The net pay from Social Security has grown at a much slower rate than 41%. Suppose a spouse now gets $600 gross spousal benefit from SS and has a $105 premium deduction for Medicare Part B leaving a net of a $495 paycheck. In 2000, the gross Social Security was $425 and the deduction for Medicare was $45 netting $380. That means the net increased from $380 to $495, a 30% increase. This is far from the 41% increase in prices over the same period.

It’s even worse for anyone who has Part D Medicare for drugs or is a higher income person who pays more than three times as much for Medicare Part B or has to take out income tax. About half of the gross Social Security is subject to income tax for middle income people, but 85% is taxable for higher income people.

A person who has a full-retirement-age (around 66) benefit of $1,000 would get $1,320 at 70. That’s a 32% increase in gross benefit. But the net benefit after considering a Medicare reduction of $105 is 36% higher for someone starting at 70 rather than 66. Spousal benefits are between a third and a half of the primary earner’s full-retirement-age benefit, so subtracting Medicare costs (which are the same for both spouses) from the spousal benefit is even more painful. Some readers with higher income will have Medicare Part B and D costs totaling $405 instead of $105 for low-income retirees.

Many people believe that the amount of money they will get from Social Security over their retirement isn’t any different whether they start at 62 at a lower value or start at 70 at a higher value. That’s because the differences in gross Social Security for different ages to start were actuarially determined to be the same up to a unisex death age of approximately 80 years old. However, life-expectancies have increased significantly meaning far more people are going to live beyond 80, especially women. And, as mentioned, the actuarial computation is based on the gross, not net, payments from Social Security.
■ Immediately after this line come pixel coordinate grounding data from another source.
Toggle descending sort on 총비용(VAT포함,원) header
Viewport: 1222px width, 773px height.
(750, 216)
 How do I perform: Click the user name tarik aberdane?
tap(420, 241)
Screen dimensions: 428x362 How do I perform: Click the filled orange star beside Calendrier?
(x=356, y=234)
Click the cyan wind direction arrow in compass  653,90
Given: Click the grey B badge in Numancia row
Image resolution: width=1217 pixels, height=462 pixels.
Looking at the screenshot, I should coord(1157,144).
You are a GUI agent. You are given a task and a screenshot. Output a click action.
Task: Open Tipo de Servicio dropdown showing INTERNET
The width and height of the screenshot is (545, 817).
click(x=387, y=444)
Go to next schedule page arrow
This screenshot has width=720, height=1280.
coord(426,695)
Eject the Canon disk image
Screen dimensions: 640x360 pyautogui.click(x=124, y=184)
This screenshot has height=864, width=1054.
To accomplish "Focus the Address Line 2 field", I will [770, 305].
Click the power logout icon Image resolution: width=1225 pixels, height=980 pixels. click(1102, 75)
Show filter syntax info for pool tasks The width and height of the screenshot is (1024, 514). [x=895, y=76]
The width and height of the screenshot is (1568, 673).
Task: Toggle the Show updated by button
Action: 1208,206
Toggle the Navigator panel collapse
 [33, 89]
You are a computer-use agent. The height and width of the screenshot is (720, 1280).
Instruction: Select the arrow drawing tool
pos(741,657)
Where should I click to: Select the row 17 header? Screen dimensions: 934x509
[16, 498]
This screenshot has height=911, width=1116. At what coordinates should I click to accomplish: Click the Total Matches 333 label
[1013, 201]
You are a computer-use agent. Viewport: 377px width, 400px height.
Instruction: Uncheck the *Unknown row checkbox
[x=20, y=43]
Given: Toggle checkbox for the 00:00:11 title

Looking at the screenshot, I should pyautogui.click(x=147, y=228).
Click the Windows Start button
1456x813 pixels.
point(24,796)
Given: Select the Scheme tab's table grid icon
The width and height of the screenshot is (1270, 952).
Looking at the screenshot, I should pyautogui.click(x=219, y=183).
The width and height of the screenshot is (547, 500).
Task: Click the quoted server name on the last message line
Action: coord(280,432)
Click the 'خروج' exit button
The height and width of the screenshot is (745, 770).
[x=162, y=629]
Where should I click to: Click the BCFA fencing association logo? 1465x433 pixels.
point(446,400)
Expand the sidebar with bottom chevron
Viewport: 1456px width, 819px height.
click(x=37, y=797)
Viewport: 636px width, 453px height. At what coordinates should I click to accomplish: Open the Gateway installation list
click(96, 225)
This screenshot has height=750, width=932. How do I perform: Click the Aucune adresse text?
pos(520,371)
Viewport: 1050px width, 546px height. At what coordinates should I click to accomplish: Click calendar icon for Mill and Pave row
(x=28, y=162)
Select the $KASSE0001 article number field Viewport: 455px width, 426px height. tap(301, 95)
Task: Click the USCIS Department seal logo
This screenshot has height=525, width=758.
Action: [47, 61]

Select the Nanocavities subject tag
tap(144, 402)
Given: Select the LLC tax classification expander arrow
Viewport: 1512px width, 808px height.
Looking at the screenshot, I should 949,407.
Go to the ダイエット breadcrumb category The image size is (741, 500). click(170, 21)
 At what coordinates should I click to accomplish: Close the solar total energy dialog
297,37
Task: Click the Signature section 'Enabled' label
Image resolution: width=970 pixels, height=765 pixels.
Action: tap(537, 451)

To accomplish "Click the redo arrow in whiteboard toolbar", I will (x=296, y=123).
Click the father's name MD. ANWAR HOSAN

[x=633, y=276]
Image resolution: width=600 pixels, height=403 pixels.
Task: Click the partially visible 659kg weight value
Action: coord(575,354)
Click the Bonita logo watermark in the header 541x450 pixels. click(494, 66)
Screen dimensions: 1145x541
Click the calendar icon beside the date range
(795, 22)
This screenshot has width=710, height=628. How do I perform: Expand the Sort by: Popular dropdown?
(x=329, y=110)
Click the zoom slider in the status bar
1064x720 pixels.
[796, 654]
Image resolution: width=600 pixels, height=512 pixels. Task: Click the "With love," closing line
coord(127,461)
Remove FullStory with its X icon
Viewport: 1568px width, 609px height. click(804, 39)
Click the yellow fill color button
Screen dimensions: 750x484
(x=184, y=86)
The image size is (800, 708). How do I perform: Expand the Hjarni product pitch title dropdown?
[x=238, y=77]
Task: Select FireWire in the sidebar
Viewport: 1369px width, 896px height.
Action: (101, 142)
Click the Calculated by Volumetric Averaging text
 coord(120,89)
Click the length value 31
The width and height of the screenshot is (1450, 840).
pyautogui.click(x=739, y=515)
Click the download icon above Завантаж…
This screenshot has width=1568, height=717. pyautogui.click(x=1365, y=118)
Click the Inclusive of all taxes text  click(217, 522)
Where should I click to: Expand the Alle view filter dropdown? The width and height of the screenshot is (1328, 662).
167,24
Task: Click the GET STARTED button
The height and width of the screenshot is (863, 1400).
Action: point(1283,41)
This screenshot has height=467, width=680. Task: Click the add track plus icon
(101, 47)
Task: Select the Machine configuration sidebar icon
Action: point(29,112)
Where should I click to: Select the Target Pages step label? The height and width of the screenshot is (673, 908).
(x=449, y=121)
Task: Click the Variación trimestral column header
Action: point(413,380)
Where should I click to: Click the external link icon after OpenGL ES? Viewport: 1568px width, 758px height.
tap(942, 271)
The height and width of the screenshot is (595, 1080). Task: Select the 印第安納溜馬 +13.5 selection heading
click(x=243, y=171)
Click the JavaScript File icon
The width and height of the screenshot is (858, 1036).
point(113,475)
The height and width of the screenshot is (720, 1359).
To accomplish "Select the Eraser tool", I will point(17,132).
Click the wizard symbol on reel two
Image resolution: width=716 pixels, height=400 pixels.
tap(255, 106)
The gain from delaying the start of Social Security is even higher for those with a spouse that can benefit from Social Security’s quirks; using suspend, file and suspend, or file a restricted application strategies.

Warning: When using a retirement planning program, be sure to input the net value for Social Security after accounting for Medicare deductions, not the raw number you read from the SSA report. Failure to do so can terribly mislead people about retirement income as well as the best age to start Social Security, particularly those with a spouse.

The lifetime income gains from Social Security are correctly said to provide the lowest cost longevity insurance available. With longer lives and taking into account Medicare deductions, it’s almost a sure bet, not a 50/50 one, to delay that first payment. That’s just another reason to be very careful when choosing a Social Security strategy.

The absolute minimum savings for retirement should be to have savings enough for retirement support before a delayed start of Social Security to the full-retirement-age (66-67) or, even better, 70.

And it’s also advisable to have a year of retirement living expenses set aside as an emergency reserve. There are many uncertainties in retirement planning. The list is endless. Don’t let an unplanned event, such as a medical emergency, new roof or major car repair take you by surprise.